§ Provided text:
------------------------------------------------------------

Ginger, thyme, rosemary, parsley and sage all contain molecules that can slow the progress of cancer cells. But do these molecules remain intact after cooking? Most of them do indeed.

“Mariela”, who suffers from ovarian cancer, has written to me to ask for more information about the efficacy of ginger against this type of cancerous cells. She’s worried that she won’t be able to eat ginger raw (as I do, for breakfast every day!) and wants to know whether the precious gingerol substance that ginger contains remains intact after infusion in hot water and after cooking.

Thanks to the contacts available to me via my friend the nutritionist and biochemist Thierry Souccar (who runs a website on nutrition in France), I’ve tracked down a study performed by a young researcher at Kingston University in Britain. This young woman studied numerous cooking processes (including the microwave) and their impact on the antioxidant effect of different aromatic herbs and ginger. (1)

Her results demonstrate that most methods of cooking do preserve the benefits – at least, the antioxidant properties – of the molecules contained in these substances. Infusions, soups and consommés are the most effective cooking processes; grilling and frying do reduce the benefits slightly, but do not cancel them out completely. Incidentally, the study also found that freezing the products at -20° also preserves their antioxidant properties.

------------------------------------------------------------

§ Extracted information:
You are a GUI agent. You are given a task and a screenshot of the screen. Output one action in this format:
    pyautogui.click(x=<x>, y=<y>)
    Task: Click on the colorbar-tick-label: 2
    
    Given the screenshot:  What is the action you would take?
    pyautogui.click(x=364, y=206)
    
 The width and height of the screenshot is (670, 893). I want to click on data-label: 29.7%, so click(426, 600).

------------------------------------------------------------

§ Exercise tasks:
• a. According to the text on cooking herbs and ginger, which cooking processes were the most effective at preserving the benefits?
• b. Carry on the text on cooking herbs and ginger, picking up right after its last sentence.

§ Response list:
• a. Infusions, soups and consommés.

• b.
To answer all of Mariela’s queries, I’ll add that there is no problem combining ginger with green tea as a hot infusion. On the contrary -- it’s a very good idea. An inch or so of ginger is a sufficient quantity for a day, taken as ginger tea; the traditional length of time that the ginger should be infused is 10-15 minutes.

My best to all.

1. Chohan M, Forster-Wilkins G, Opara E. Determination of the Antioxidant Capacity of Culinary Herbs Subjected to Various Cooking and Storage Processes Using the ABTS(*+) Radical Cation Assay. Plant Foods Hum Nutr 2008;E-Pub-Ahead-of-Print.